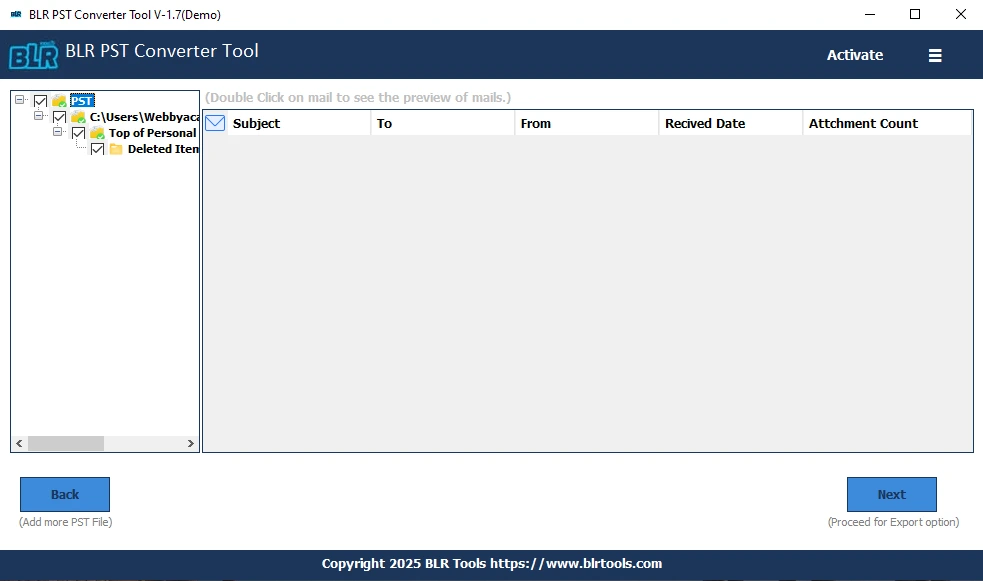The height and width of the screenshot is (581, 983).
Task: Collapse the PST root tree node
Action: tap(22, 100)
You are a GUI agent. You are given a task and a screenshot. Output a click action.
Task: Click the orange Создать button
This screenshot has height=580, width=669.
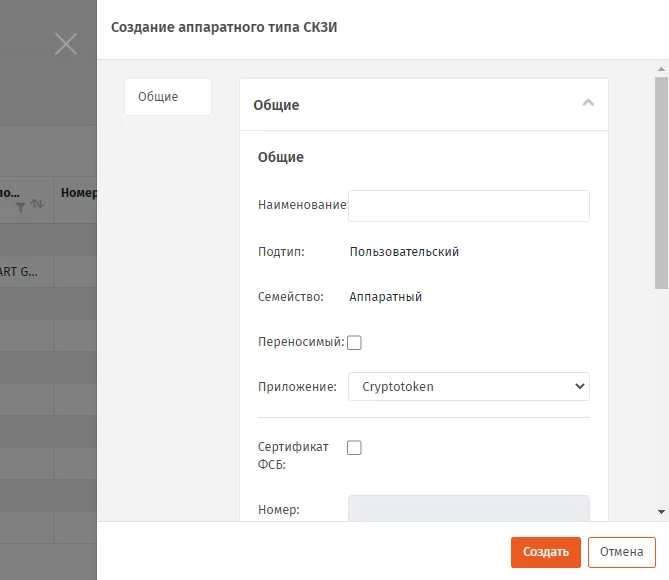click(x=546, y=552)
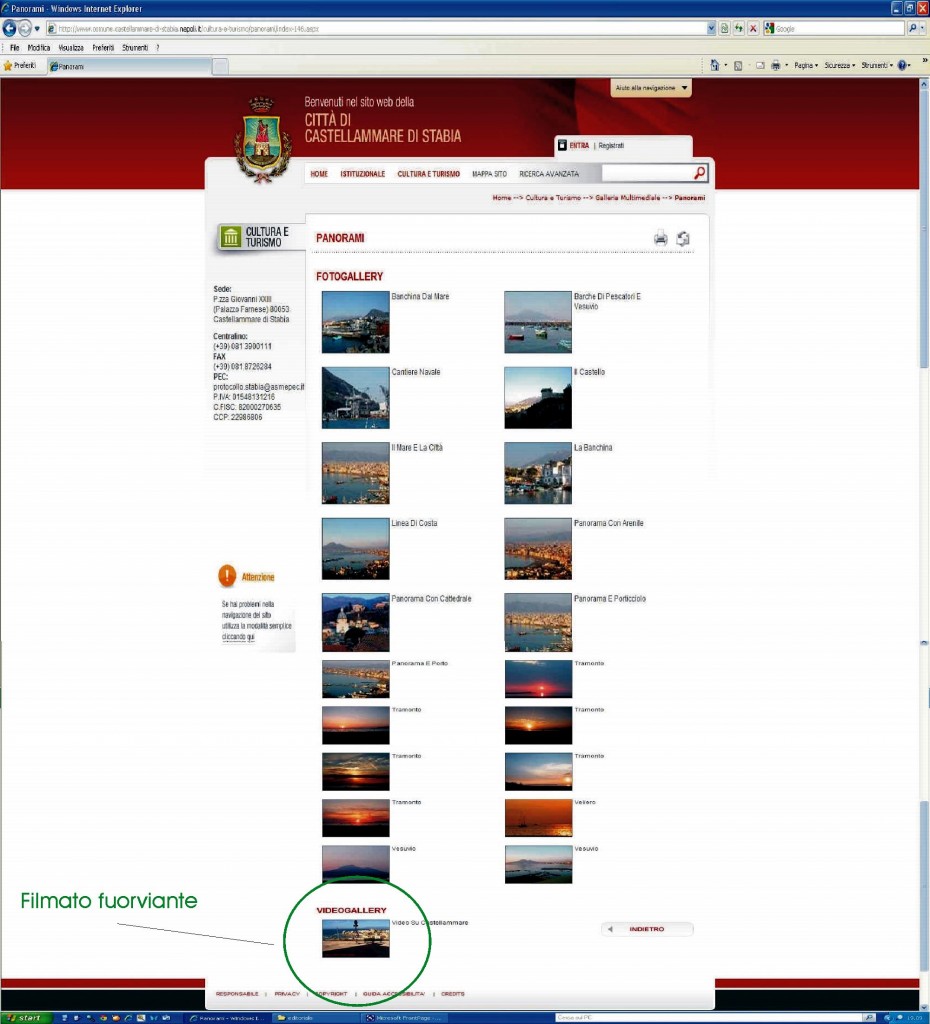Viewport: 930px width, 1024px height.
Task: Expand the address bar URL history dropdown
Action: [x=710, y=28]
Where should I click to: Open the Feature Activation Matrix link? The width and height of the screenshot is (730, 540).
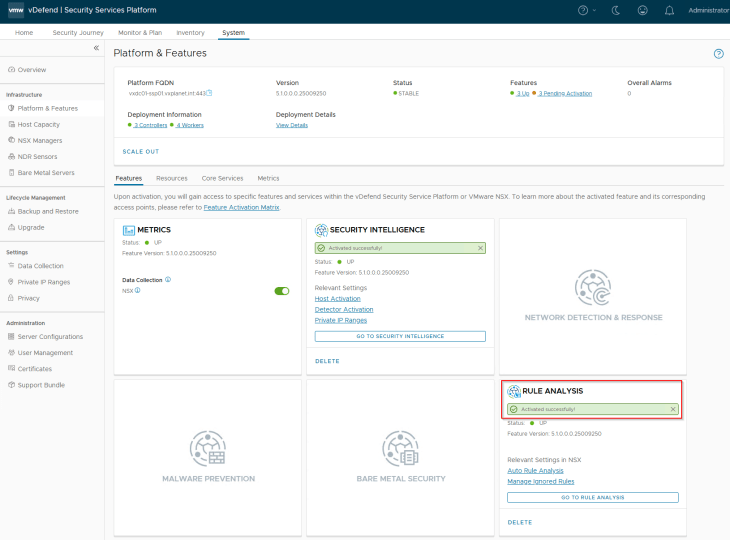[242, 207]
---
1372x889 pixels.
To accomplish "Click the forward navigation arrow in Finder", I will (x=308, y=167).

◆ **What needs to be done**:
Set down exactly the lines of the data above, beginning with the line that has "You are a GUI" and ending with the line that has "Task: Click the orange Создать button", and no others.

◆ **Written response**:
You are a GUI agent. You are given a task and a screenshot. Output a click action.
Task: Click the orange Создать button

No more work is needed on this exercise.